Task details
Can you arrange the lines of the data below as a numbered list, skipping any blank lines and leaving the pictures out?

>> START Entries shown

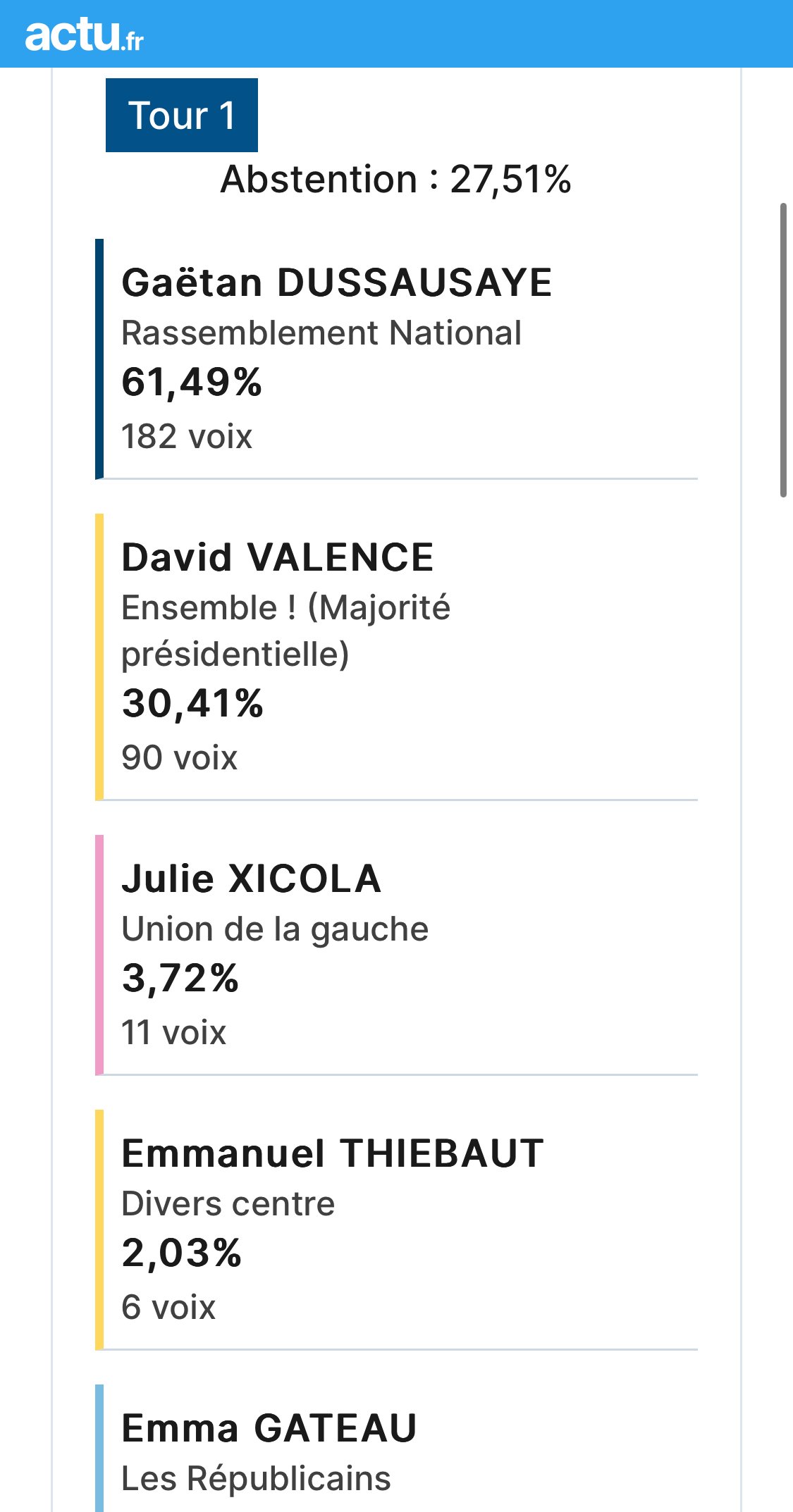
Task: Select the Tour 1 tab
Action: (182, 115)
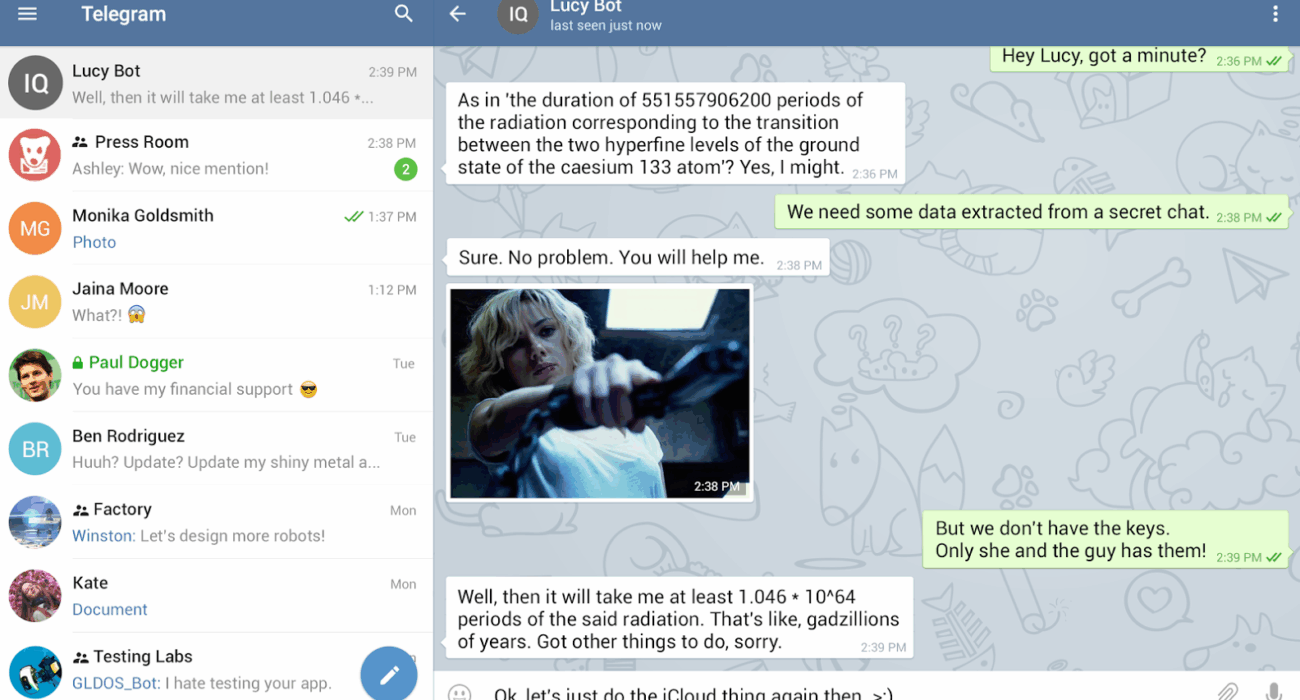Open Kate's chat with Document
The height and width of the screenshot is (700, 1300).
[x=216, y=596]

>> END Entries shown

Written solution
1. Task: Select the Tour 1 tab
2. Action: (182, 115)
3. Open Kate's chat with Document
4. The height and width of the screenshot is (700, 1300).
5. [x=216, y=596]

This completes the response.